Background
A pneumothorax is a collection of air in the pleural space. It can be primary or secondary as a complication of underlying lung disease [1]. A bulla is a large thin-walled cyst within the lung [2]. It is sometimes difficult to distinguish between the two, especially in the absence of pre-existing lung disease. We discuss the case of a young man who presented with persistent breathlessness and unusual radiology.
Case Presentation
A 32-year-old male non-smoker with no history of recreational drug use was referred to the radiology department for a routine chest X-ray (CXR), to investigate a year’s history of breathlessness. He also described left chest wall pain and an awareness of “crackling” within the chest. The CXR (Figure 1) raised concern for a large left pneumothorax and he was admitted to the emergency department for assessment.
On examination, he was of average stature with a BMI of 40. He was comfortable at rest with no signs of respiratory distress. Vital signs were within normal range with a respiratory rate of 16 and oxygen saturation of 97% on air. On auscultation, he had reduced air entry over the left hemithorax. There were no features of a connective tissue disorder.
After two failed attempts at conventional needle aspiration, a 12F Seldinger chest drain was inserted anteriorly in the second intercostal space. The following day a CXR showed a presumed enlarging pneumothorax. The existing drain was replaced with an 18F Seldinger drain which was subsequently changed to a 28F surgical drain with suction following advice from the cardiothoracic team.
The chest drain continued to bubble sporadically with no radiological improvement. A high-resolution CT (HRCT) scan was requested to help differentiate between a chronic pneumothorax and bulla. This showed a large air space within the left anterior thoracic cavity with septations and a faint rim of air in keeping with a small pneumothorax (Figure 2a,b). The unusual appearance though not conclusive favored this being a large upper lobe bulla. His alpha-1-antitrypsin level was normal.
He underwent a video-assisted thoracic surgery (VATS). This confirmed a 95 × 65 × 50 mm left upper lobe giant bulla. A bullectomy, apical pleurectomy, and mechanical abrasion of the parietal pleura were performed. The histology of the specimen was in keeping with a bulla. Post-operative recovery was uneventful. He had completely recovered at 6-week clinic follow-up.
Discussion
Giant bulla, giant bullous emphysema, or vanishing lung syndrome is well reported in the literature [2,3]. By definition it occupies more than a third of the hemithorax [3,4]. It is commoner in men and smokers and onset is usually, insidious with progressive dyspnea over several months [5]. Less frequent associations include alpha-1 antitrypsin deficiency, drug use, and connective tissue disease [3]. The natural history is one of progression with worsening breathlessness. Bullae can rupture resulting in pneumothorax as an acute presentation. They can also become infected [6]. Some improve with medical management. Surgery can be considered for symptomatic patients with significant functional impairment or when complications arise.

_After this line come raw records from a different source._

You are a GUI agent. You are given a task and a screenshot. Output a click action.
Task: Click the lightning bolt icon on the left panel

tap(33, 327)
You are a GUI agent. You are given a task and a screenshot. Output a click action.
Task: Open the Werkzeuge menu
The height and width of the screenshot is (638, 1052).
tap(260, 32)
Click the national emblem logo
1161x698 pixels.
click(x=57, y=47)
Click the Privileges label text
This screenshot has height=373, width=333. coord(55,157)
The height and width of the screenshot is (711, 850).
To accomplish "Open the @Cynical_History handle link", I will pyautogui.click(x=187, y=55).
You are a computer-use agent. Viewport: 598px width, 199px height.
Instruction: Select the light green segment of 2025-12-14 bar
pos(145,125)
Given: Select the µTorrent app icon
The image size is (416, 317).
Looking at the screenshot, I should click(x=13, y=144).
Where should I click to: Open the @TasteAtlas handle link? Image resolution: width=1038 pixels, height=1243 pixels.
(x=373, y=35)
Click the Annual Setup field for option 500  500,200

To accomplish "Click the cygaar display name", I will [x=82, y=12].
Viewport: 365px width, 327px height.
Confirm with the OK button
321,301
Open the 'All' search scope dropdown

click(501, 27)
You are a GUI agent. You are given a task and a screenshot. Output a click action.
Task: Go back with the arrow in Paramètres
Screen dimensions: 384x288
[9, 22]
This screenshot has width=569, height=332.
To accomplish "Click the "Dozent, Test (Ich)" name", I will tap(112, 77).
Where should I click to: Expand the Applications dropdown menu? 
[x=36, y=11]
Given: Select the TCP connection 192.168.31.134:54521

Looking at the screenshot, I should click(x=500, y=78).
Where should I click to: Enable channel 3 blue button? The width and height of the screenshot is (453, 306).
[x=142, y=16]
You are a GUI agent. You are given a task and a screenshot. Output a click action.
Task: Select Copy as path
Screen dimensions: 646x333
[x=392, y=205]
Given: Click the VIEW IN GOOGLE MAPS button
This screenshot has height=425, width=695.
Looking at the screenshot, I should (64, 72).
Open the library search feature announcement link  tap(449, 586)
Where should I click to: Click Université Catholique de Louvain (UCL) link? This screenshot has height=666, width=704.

In general, with bullae, a concave lung surface is seen [4]. However, this is not always true as noted in this case where the bulla appeared as a crescent-shaped outline on CXR, leading to diagnostic uncertainty.
Some of the features of this case: the patients’ youth, absence of lung disease, and the appearance of the CXR favoured a pneumothorax. The history and clinical presentation though were slightly incongruent. With the benefit of hindsight, one could argue that the year’s history of breathlessness favored a less acute diagnosis. Early CT imaging would have helped avoid unnecessary pleural intervention. It also raises the question of whether we overemphasize the importance of the size of pneumothorax on imaging as a guide to intervention. New studies have shown that conservative management, in select groups with moderate to large spontaneous pneumothorax is noninferior to intervention, leading to fewer adverse events [7].
Conclusion
Bullae can mimic pneumothorax. Distinguishing between the two can be difficult and may lead to inappropriate initial management. The patient may not always have the typical phenotype and risk factors associated with bullae, as noted in this case. A high index of suspicion is necessary especially when clinical findings do not correlate with CXR appearance. Early CT imaging will prevent unnecessary pleural interventions and adverse events and aid in timely referral to the surgical team.